━━━━━ Data supplied ━━━━━
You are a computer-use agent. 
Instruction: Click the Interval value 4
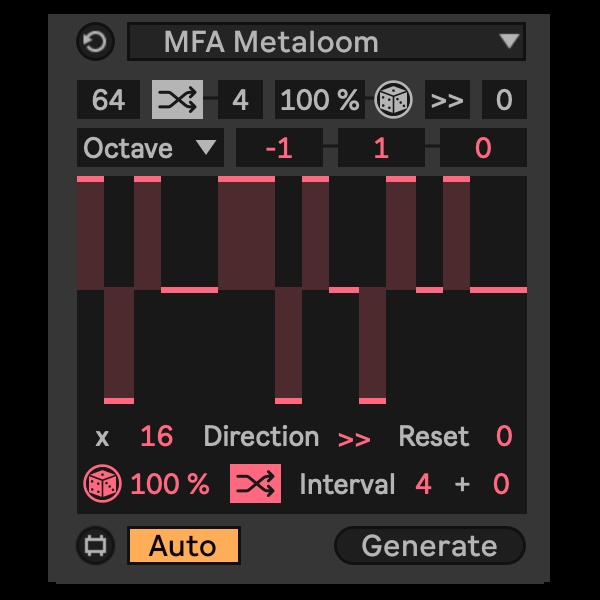pos(423,484)
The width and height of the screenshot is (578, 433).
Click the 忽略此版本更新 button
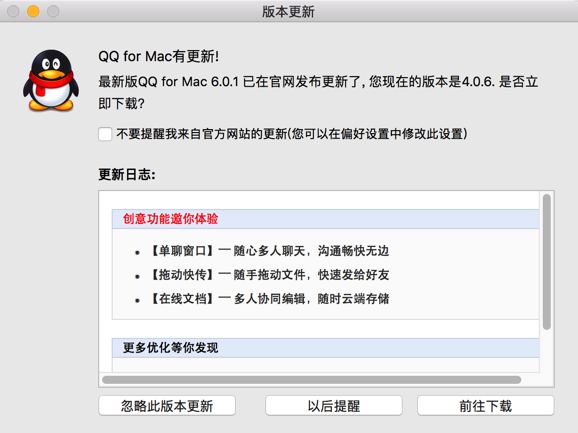point(167,406)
━━━━━
What to do: Leave the images out and transcribe the rest of the material exactly.

Output of the exercise:
You are a computer-use agent. 
Instruction: Click the Interval value 4
pos(423,484)
The width and height of the screenshot is (578, 433).
Click the 忽略此版本更新 button
point(167,406)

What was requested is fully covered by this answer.